I was thinking, when I proclaimed the words of God about : " I love You Lord, with all my heart, with all my soul, with all mind". Do I really love God, because to love God is to trust Him. But since I never really surrender to Him, means I only trust Him in some area in my life, and still hold the other areas in my life to work with my way.
These days, God has spoken to me about to really giving up everything that has been hindered me to come to Him, that might be I keep those as my idols.
Well, I have been staying in the middle of nowhere in this world for a week, and will stay here for another week, than I will go somewhere again. I remember, a week before I came here, God spoke to me : " take a break from your business in blackberry
group, I want you to just enjoy your time with Me". My response was : " okay God, that's sound great, I really need that, since I always feel burnt out". So I told my business partner, I wont handle any business for about 3 weeks. But I kept changing my mind, because I afraid if I'm not handle my business how I get the money, I still need money. See... I still not fully surrender to Him. So, 2 days before I arrive, I came to cell group, and again God spoke to me : "give up with your blackberry". And still my response : " okay God... ". But still I didn't obey Him. So on wednesday, during one session God spoke to me again : "give up with your blackberry, I want you to spend more time with Me". So, after three times God spoke to me, I think I better follow His instruction.

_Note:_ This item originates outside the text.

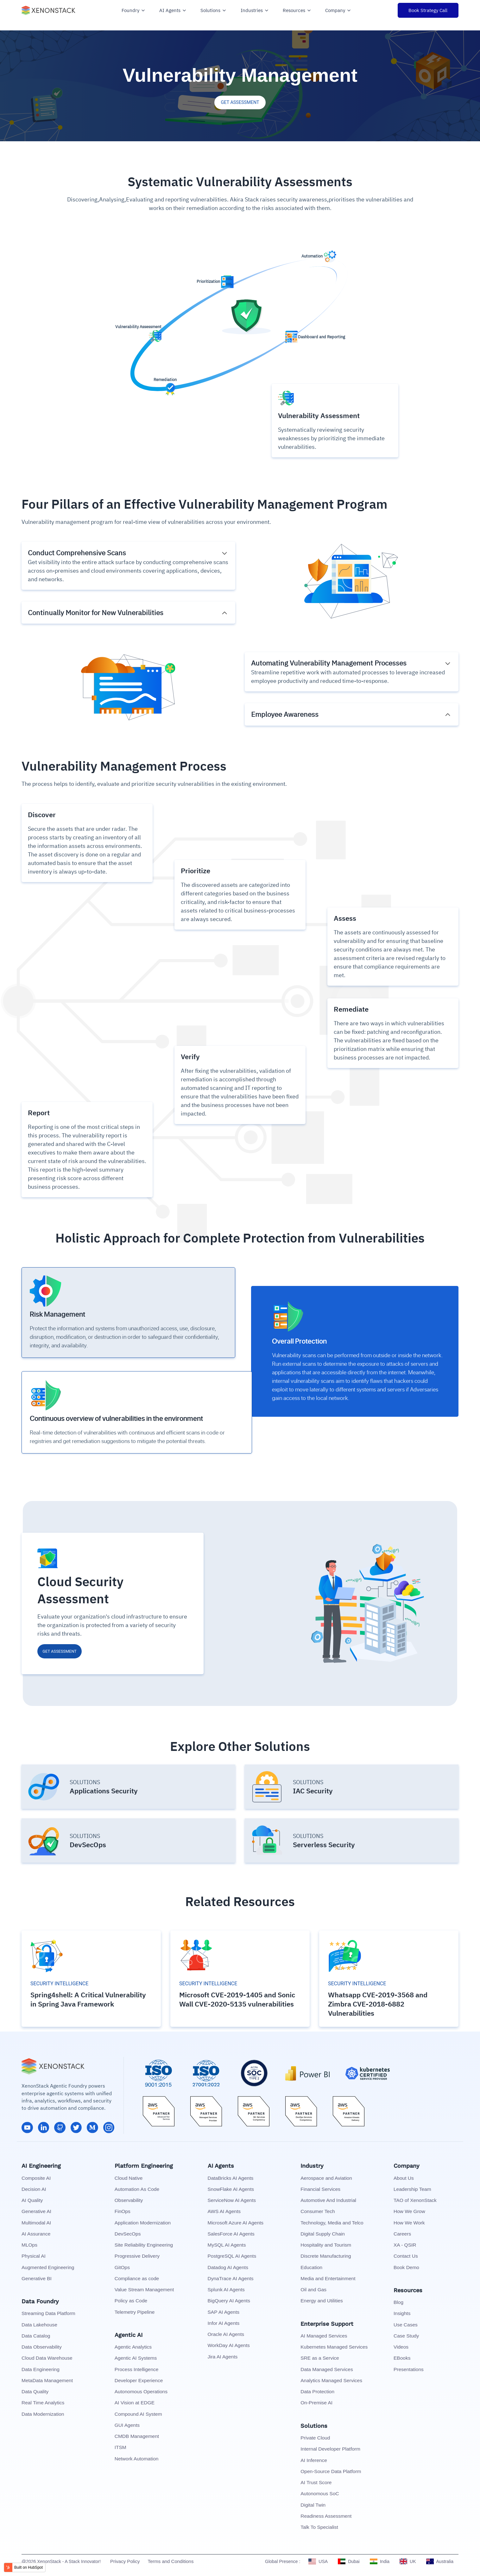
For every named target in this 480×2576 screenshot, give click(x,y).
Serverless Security (324, 1843)
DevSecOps (88, 1843)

I asked God about the breakthrough for my relationship, but this time I really get an answered, that He still want to shape me and get close with Him and have a strong relationship with Him than to any other.
I asked God for ministry, and God said don't ever think about ministry when your heart far away from Me. I don't care what with you do, I want you. I want your heart.
Well, I still processing what God want me to do. I know it's not easy, but I guess it also nice to just stay in His presence and enjoying His goodness. One thing that really hit me actually, after all those things, i heard Father's Love Letter and i feel God spoke to me "I gave everything that I loved that I might gain your love". I asked myself, if God the Sovereign One gave His only Son to get my love, why should I hold on to all some temporary things. So I think, I better give up everything that I have to just fall in love in Him. So one day I can really tell Him, yes Lord, I love you with all my heart, with all my soul and with all my mind. I will be able to tell Him with sincere heart that He is my number one.